Indudablemente la película más esperada de la decimoquinta edición del Festival Internacional de Cine de Morelia (FICM), era La forma del agua (The shape of water, 2017), décimo largometraje de ficción que firma Guillermo del Toro, invitado de honor del FICM. Fue presentada con gran éxito en el Festival de Cine de Venecia, en donde se alzó con el León de Oro, principal galardón del certamen italiano. También se pudo ver en Toronto antes de llegar a la capital michoacana, cosechando hasta ahora gran cantidad de comentarios positivos. El estreno en la cartelera estadounidense está programado para el 8 de diciembre, seguramente con la intención de entrar entre las nominaciones a los premios de la Academia.
La cinta está ubicada en Estados Unidos en plena Guerra Fría, cuando la carrera espacial era una prioridad de los países más poderosos de la época y justo en el momento en que la lucha por los derechos civiles cobraba fuerza. Elisa es una chica muda que trabaja por las noches haciendo limpieza en una agencia gubernamental. La vida de Elisa da un vuelco cuando llega al lugar un extraño ser acuático traído desde el Amazonas. A pesar de las evidentes diferencias físicas, una historia de amor surgirá entre ellos.
La película retoma los elementos básicos de un cuento de hadas clásico: dos seres diferentes que están destinados a amarse. En ese sentido resulta predecible, por lo que el cineasta mexicano busca un acercamiento diferente: en este caso la bestia de esta historia no debe cambiar para lograr el amor de su princesa. Además, Guillermo del Toro hace una aproximación a su fantasía a partir de las mujeres que hacen labores a las que poca gente les da la debida importancia.

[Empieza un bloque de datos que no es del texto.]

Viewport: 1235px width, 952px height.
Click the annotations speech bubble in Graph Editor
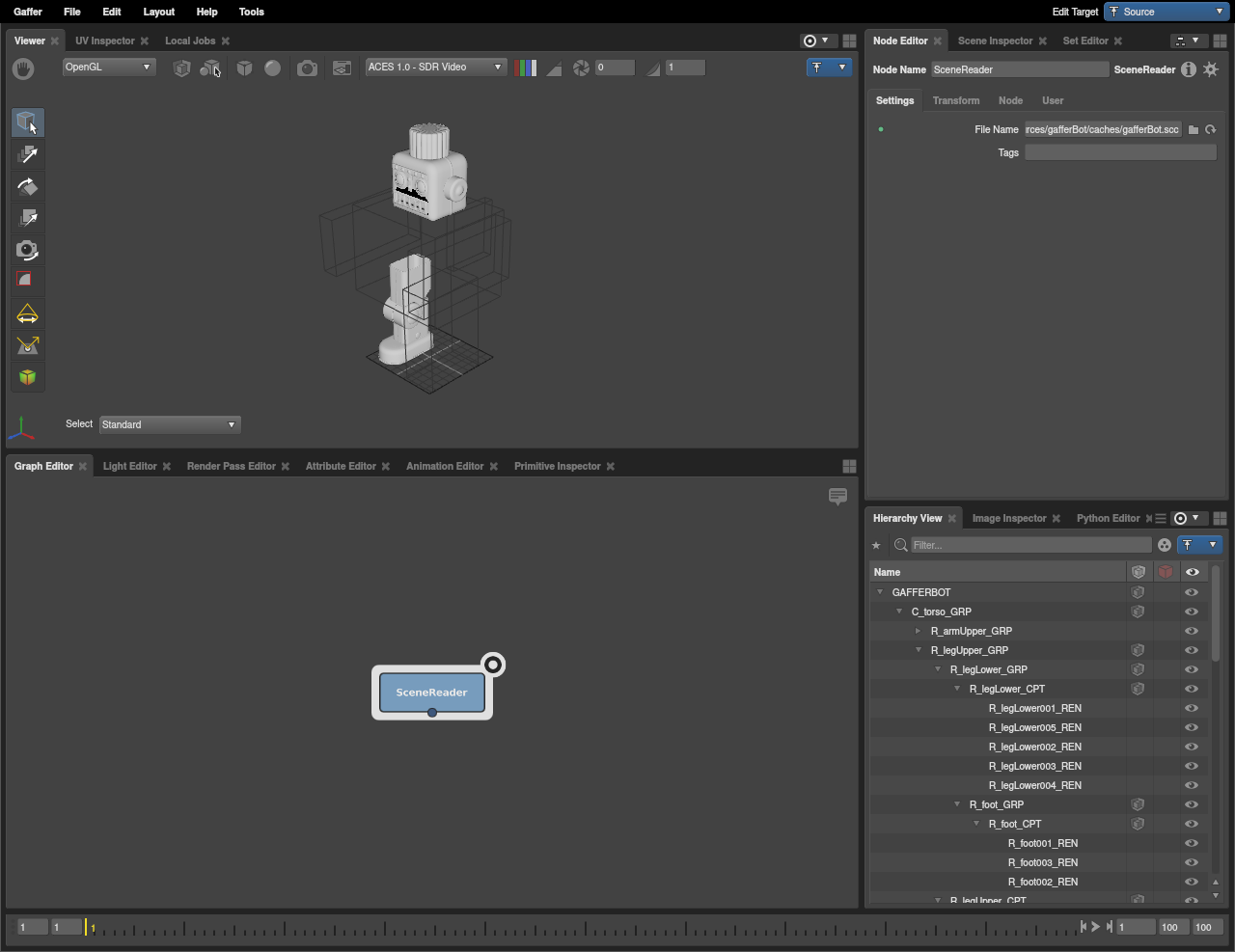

Probablemente La forma del agua sea la película más sexual del cineasta tapatío. Y éste es uno de los aspectos más interesantes de un filme que de otra manera hubiera resultado demasiado inofensivo. El hecho de no temer al acercamiento físico entre los protagonistas logra transmitirse de manera eficiente a la pantalla, definitivamente un punto a favor, ya que es algo que suele evitarse en el cine de fantasía hollywoodense.
La elección de los personajes secundarios es meticulosa pero desigual: el personaje interpretado por Octavia Spencer es el componente humorístico pero también el más flojo. Mejor resultan Richard Jenkins como el compañero de piso homosexual y Michael Shannon como el villano fetichista. Sorprende gratamente la elección de la actriz británica Sally Hawkins para el rol principal, cuyo desempeño tiene remanentes del estupendo papel que hizo en la comedia de Mike Leigh, La dulce vida (Happy-Go-Lucky, 2008).
El diseño de producción es impecable, es visualmente impresionante (específicamente el apartamento sobre el cine donde habita la protagonista), aunque es posible encontrar varias claves un tanto obvias de lo que está por venir (“Esposito, significa huérfano”, dice el agente Strickland).
La premisa de la nueva película de Guillermo del Toro es de lo más elemental: la fuerza del amor como un elemento informe y generador de vida como el agua. Pero dicho planteamiento viene en un estuche lo suficientemente deslumbrante como para asegurar que es la mejor película del tapatío desde El laberinto del fauno (2006). Y esas son buenas noticias para el espectador.